So I went there to try to figure out what's going on,

and for one of the things I figured out

is the number of foreign ISIS people were very small.

There were just a few, there were some people from Jordan,

there were some people from Libya,

but very few and also they didn't integrate well

with the fighters because they didn't know the language,

I mean, you know, it's understandable.

Foreign fighters are really not very useful,

unless you just use them for suicide attacks

and you know throw a suicide belt on 'em,

throw 'em out there.

But so ISIS was really a kind of name

to give a radical street cred to a group

that was just an extremist branch

of the Moral Independence Movement itself.

But, as in Mosul and Raqqah,

after the Philippine government did its dirty work

of destroying the city,

now you got a whole host of new young people

who wanna become radicalized.

'Cause they're really pissed off at what

the Philippine government has done.

And you can understand the feeling, you know.

Maybe they didn't have any particular political sentiment,

but suddenly in comes the government

and it destroys your city and kills your friends,

you're gonna be pretty unhappy.

So now the movement has a new leash on life

in part because of the extreme action

of the government in trying to get rid of it.

Is it ISIS, I don't think so,

the same way Boko Haram is not ISIS in Nigeria.

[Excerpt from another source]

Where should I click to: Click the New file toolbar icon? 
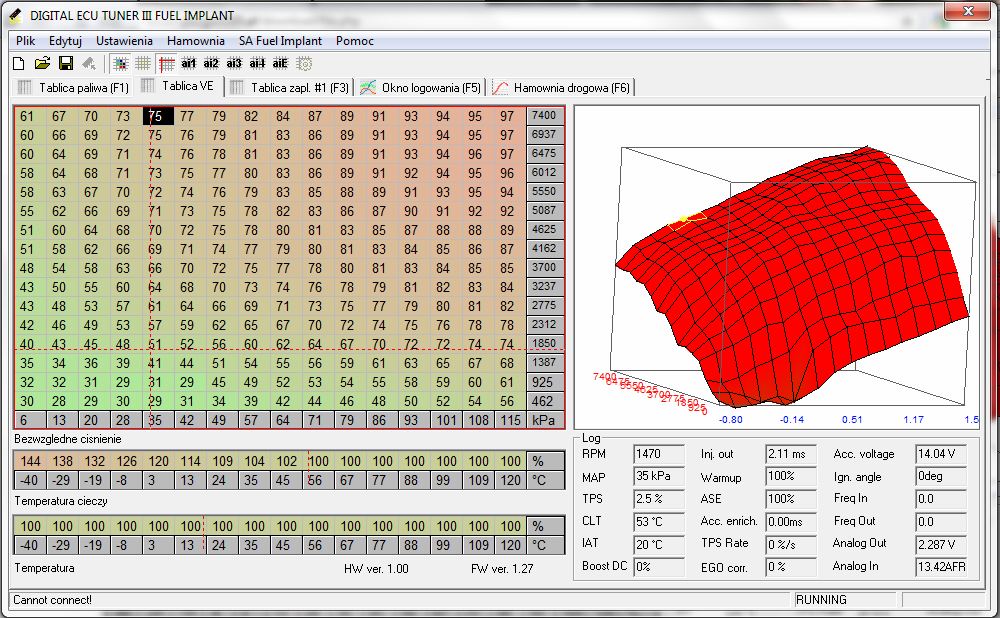[19, 64]
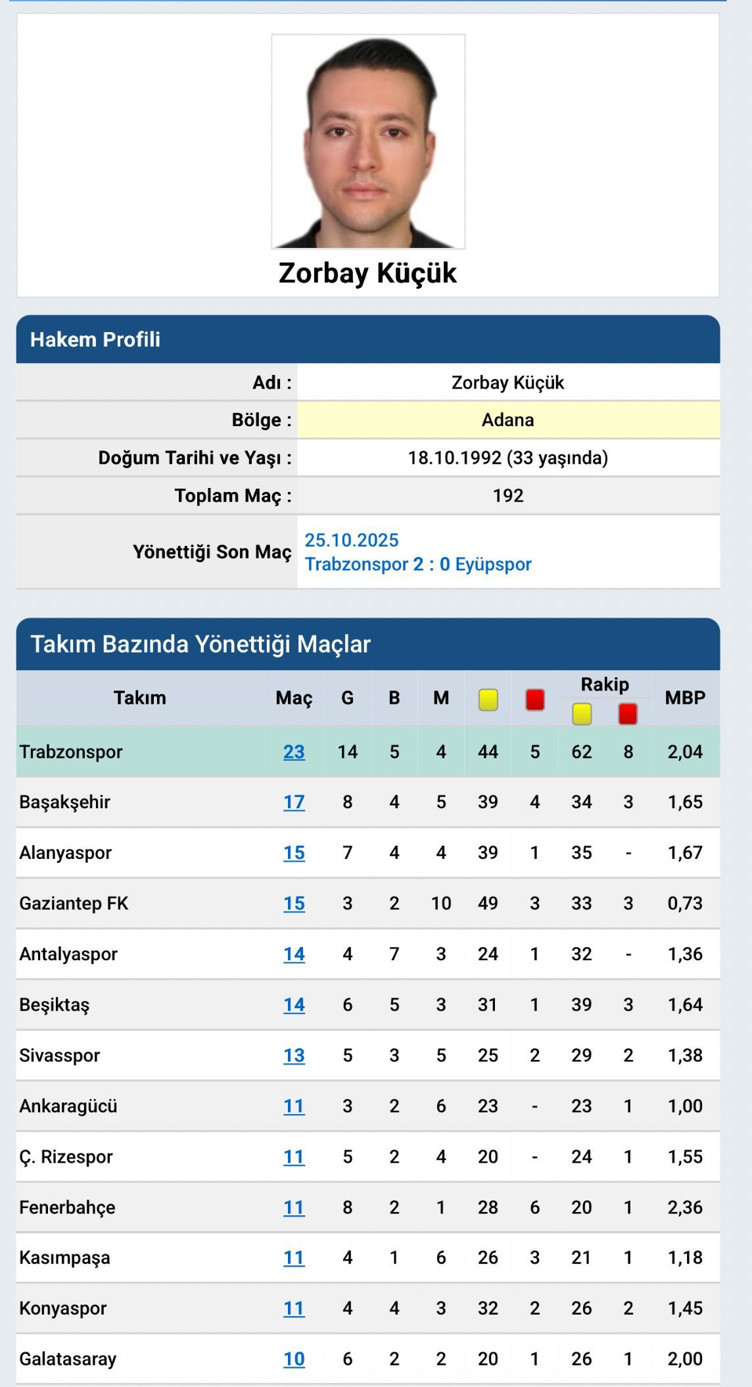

Or the movement in the Maghreb,

Al Qaeda Maghreb is not really ISIS,

but it has taken on the name to kind of

give it a sense of affiliation.

The same with Al-Shabaab in Somalia for example.

Hello. Hi.

Okay, so when ISIS was building its

outreach strategy, let's call it,

to what degree did it rely on past ideologies

of terrorist movements like abd-al-Salam Faraj

or Sayyid Kotb or Timothy McVeigh,

and to what degree did it build its own

kind of scholarly body to create

kind of an ideology for the movement

when it was expanding internationally

and in Iraq and Syria?

Are you talking about the kind of apocalyptic

millenarian ideology, or you're talking about

the organizational strategy?

No the apocalyptic millenarian ideology

and the justifications for their attacks abroad,

as in France and Belgium and whatnot.

They're actually two separate questions.

I mean the apocalyptic imagery,

this has been around for a while,

this is, I mean, in most religious traditions

you'll find some strange little group,

you know like Christians with the signs saying,

the end of the world is near, you know, it's about to come,

or actually it's gotten larger.

I don't know whether you follow the end times novels,

the Left Behind novels.

Maybe if you have some evangelical friends

in your family they've heard about it.

These are the largest-selling books

in recent history in the United States.

They've topped the New York Times list for

years in some cases.

And you'd never heard of them.

Because most people are not in touch with this kind of

evangelical apocalyptic subculture

that's very lively in the United States.

Most people didn't even realize that they existed until

they voted in huge numbers for the current administration

and they're kind of one of the backbones

of his popular support.

But one of the tenets of this idea

is that the rapture is coming,

the end of the world is coming soon,

and with the end of the world there's gonna be

great warfare, great fighting.

Israel is going to be very important

because that's where the, you know, the Antichrist

is gonna wage war.

That's one of the reasons why they wanna defend Israel,

why Israel is very important,

you gotta move the American embassy into Jerusalem.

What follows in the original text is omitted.